As then we are dealing with a question of the interpretation of a certain form of expression, we must look for our solution partly in the usages of ordinary language. We ask, therefore, whether in ordinary speech we intend that the alternants in an alternative proposition should necessarily be understood as excluding one another?[298] A very few instances will enable us to decide in the negative. Take, for example, the proposition, “He has either used bad text-books or he has been badly taught.” No one would naturally understand this to exclude the possibility of a combination of bad teaching and the use of bad text-books. Or suppose it laid down as a 279 condition of eligibility for some appointment that every candidate must be a member either of the University of Oxford, or of the University of Cambridge, or of the University of London. Would anyone regard this as implying the ineligibility of persons who happened to be members of more than one of these Universities? Jevons (Pure Logic, p. 68) instances the following proposition: “A peer is either a duke, or a marquis, or an earl, or a viscount, or a baron.” We do not consider this statement incorrect because many peers as a matter of fact possess two or more titles. Take, again, the proposition, “Either the witness is perjured or the prisoner is guilty.” The import of this proposition, as it would naturally be interpreted, is that the evidence given by the witness is sufficient, supposing it is true, to establish the guilt of the prisoner; but clearly there is no implication that the falsity of this particular piece of evidence would suffice to establish the prisoner’s innocence.

[²⁹⁸] There are no doubt many cases in which as a matter of fact we understand alternants to be mutually exclusive. But this is not conclusive as shewing that even in these cases the mutual exclusiveness is intended to be expressed by the alternative proposition. For it will generally speaking be found that in such cases the fact that the alternants exclude one another is a matter of common knowledge quite independently of the alternative proposition; as, for example, in the proposition, He was first or second in the race. This point is further touched upon in Part III, [Chapter 6].

But it may be urged that this does not definitely settle the question of the best way of interpreting alternative propositions. Granted that in common speech the alternants may or may not be mutually exclusive, it may nevertheless be argued that in the use of language for logical purposes we should be more precise, and that an alternative statement should accordingly not be admitted as a recognised logical proposition except on the condition that the alternants mutually exclude one another.

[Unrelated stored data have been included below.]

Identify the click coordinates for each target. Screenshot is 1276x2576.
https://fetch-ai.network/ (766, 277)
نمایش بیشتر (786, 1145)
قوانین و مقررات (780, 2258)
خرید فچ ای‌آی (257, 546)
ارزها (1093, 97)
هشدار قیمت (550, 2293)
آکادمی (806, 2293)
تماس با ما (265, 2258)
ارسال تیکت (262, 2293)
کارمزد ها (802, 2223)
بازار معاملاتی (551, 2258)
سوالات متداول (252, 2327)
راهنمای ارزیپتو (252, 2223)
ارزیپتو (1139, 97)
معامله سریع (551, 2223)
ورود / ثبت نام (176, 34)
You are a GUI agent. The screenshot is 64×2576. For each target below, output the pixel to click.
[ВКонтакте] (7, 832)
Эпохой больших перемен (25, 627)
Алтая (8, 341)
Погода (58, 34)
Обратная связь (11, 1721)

We may admit that the argument from the ordinary use of speech is not final. But at any rate the burden of proof lies with those who advocate a divergence from the usage of everyday language; for it will not be denied that, other things being equal, the less logical forms diverge from those of ordinary speech the better. Moreover, condensed forms of expression do not conduce to clearness, or even ultimately to conciseness.[299] 280 For where our information is meagre, a condensed form is likely to express more than we intend, and in order to keep within the mark we must indicate additional alternatives. On this ground, quite apart from considerations of the ordinary use of language, I should support the non-exclusive interpretation of alternatives. The adoption of the exclusive interpretation would certainly render the manipulation of complex propositions much more complicated.